Calluses can be a common issue for a lot of people, even individuals who do not have diabetes. Calluses are most often the result of repeated friction or pressure and they can occur from improper fitting shoes, or if you have certain foot problems or deformities, such as bunions or hammertoes. Structural imbalances that are inherited can also lead to calluses, especially on the ball of your foot. Some people have a greater propensity to form calluses than others, especially around the heel, which can lead to dryness or cracking. Because diabetes can cause changes in the skin of your foot, calluses can occur more often and build up faster, and they can also be quite tender, which is a good thing.
You’re probably asking yourself, “Why on earth is tenderness a good thing?” Because pain is your body’s alarm system and it lets you know when something is wrong. At some point in your life you have probably heard that people with diabetes can develop a condition called “peripheral neuropathy” caused by nerve damage that often results in weakness, pain, and a progressive decrease of sensation in your feet.
Thick, hard calluses that rub against your shoes or the ground can actually puncture the skin. This is unlikely to happen to people with normal sensation in their feet because the feeling of pain would alert them to stop walking and address the problem long before it gets too serious. On the other hand, a person with diabetic neuropathy may not feel anything until it’s too late! The underlying skin may be punctured and an infection may have started without the person knowing. If untreated, this could lead to an infected diabetic ulcer, which is even worse.

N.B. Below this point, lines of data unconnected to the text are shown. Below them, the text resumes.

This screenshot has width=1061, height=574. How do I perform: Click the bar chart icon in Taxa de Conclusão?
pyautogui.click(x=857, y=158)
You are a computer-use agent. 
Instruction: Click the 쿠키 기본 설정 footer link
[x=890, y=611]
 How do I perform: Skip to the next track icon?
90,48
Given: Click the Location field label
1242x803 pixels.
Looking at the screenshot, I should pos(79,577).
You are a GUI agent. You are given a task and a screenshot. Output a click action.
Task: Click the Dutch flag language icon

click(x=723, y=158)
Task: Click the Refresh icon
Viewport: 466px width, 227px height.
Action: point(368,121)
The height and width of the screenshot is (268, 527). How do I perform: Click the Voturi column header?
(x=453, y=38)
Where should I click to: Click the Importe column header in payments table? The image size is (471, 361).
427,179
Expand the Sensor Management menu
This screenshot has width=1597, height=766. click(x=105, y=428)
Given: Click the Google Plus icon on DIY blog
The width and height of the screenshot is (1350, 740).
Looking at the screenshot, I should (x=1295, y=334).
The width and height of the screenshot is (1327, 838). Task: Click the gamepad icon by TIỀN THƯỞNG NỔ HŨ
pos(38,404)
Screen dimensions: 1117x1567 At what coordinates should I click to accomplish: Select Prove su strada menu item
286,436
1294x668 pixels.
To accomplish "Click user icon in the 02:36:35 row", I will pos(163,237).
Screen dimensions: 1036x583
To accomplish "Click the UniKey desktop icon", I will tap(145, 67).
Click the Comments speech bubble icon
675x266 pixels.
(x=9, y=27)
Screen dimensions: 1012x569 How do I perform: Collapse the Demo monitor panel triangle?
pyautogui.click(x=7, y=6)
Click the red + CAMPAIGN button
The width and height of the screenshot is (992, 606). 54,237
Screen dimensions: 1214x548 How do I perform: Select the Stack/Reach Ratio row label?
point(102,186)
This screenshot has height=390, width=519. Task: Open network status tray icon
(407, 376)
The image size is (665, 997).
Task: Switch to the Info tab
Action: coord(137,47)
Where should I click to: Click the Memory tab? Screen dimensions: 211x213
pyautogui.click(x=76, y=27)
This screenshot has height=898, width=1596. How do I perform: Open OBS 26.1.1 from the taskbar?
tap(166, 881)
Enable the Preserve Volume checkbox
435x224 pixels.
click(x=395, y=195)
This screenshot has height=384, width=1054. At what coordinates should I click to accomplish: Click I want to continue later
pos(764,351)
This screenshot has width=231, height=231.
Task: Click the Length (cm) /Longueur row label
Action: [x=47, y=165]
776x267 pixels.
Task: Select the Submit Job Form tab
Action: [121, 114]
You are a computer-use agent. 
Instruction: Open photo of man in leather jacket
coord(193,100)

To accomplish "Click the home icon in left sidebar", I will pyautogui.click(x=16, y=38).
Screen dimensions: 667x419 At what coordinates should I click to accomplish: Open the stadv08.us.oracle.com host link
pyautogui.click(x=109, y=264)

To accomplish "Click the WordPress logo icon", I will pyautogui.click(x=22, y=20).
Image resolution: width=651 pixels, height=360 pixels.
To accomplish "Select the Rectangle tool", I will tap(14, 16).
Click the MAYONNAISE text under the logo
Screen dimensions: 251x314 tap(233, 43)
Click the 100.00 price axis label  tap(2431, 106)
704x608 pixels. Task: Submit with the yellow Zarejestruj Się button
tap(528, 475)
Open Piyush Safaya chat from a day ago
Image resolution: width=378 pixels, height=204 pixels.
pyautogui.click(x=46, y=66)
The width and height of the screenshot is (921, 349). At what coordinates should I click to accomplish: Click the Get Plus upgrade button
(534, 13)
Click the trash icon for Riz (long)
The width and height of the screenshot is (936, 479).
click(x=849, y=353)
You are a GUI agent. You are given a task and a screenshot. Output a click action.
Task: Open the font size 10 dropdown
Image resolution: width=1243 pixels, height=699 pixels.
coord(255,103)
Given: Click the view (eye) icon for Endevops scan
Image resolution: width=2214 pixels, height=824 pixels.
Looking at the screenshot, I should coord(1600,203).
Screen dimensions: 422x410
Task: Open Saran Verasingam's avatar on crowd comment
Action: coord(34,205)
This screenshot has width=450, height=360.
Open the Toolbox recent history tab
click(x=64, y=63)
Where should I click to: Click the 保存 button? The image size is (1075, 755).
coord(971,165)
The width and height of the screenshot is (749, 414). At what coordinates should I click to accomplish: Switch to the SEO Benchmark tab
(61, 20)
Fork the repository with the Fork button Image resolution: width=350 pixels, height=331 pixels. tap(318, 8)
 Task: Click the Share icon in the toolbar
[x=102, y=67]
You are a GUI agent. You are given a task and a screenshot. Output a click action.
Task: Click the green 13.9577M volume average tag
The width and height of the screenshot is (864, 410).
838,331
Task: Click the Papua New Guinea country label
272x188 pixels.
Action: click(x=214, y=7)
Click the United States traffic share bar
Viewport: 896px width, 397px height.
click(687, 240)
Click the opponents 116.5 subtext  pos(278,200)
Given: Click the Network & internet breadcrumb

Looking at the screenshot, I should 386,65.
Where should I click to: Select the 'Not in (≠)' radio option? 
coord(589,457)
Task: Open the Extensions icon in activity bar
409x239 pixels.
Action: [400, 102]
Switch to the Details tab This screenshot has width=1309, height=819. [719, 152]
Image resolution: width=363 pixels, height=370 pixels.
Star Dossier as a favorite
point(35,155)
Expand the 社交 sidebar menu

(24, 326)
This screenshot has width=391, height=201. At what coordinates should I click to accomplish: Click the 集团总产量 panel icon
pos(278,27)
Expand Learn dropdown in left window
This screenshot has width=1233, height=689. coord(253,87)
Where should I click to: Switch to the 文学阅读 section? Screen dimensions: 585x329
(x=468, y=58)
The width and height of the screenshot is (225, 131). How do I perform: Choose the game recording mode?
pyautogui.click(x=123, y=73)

Don’t worry, you can easily prevent these serious problems from happening by following just a few simple precautions and taking some time every day to treat your feet!
Know your diabetic foot risk level by asking your physician or podiatrist to test your protective sensation and circulation. If you have diabetic neuropathy or poor circulation, seek medical attention for your calluses from a podiatrist or other medical professional on a regular basis.
Wear proper fitting shoes with ample room in the toebox. Women of course, should avoid severely pointed or high-heeled shoes.
Over-the-counter inserts such as Superfeet may help with calluses on the ball of the foot.
Use a pumice stone (if you don’t have neuropathy) regularly after showering or bathing. Apply a moisturizer daily (avoid the area in between the toes).
For stubborn calluses, especially around the heels, consider a lotion that contains agents which chemically break down the callus (called a kertolytic). A common brand is Amlactin and is available over the counter. I often tell patients to apply this at night and cover the feet with stockings. This really helps drive the medicine into the troubled areas and softens the callus so you can gently scrape off the top layer the next day with a pumice stone after bathing. This often needs to be done several days in a row until the callus is under control.
Beware of “Eggs” and corn cutters. These “cheese grater” or blade-like devices can be risky, especially for people with diabetes. It’s easy to slice off a healthy layer of skin with these types of products.
Avoid so-called corn removers that contain salicylic acid in liquid or the adhesive form. These products can cause problems if used improperly.
Inspect your feet often. Be alert for signs of infection, which can include redness, draining, foul odor, swelling or obvious breaks in the skin.
And lastly, contact your healthcare provider if you have any concerns.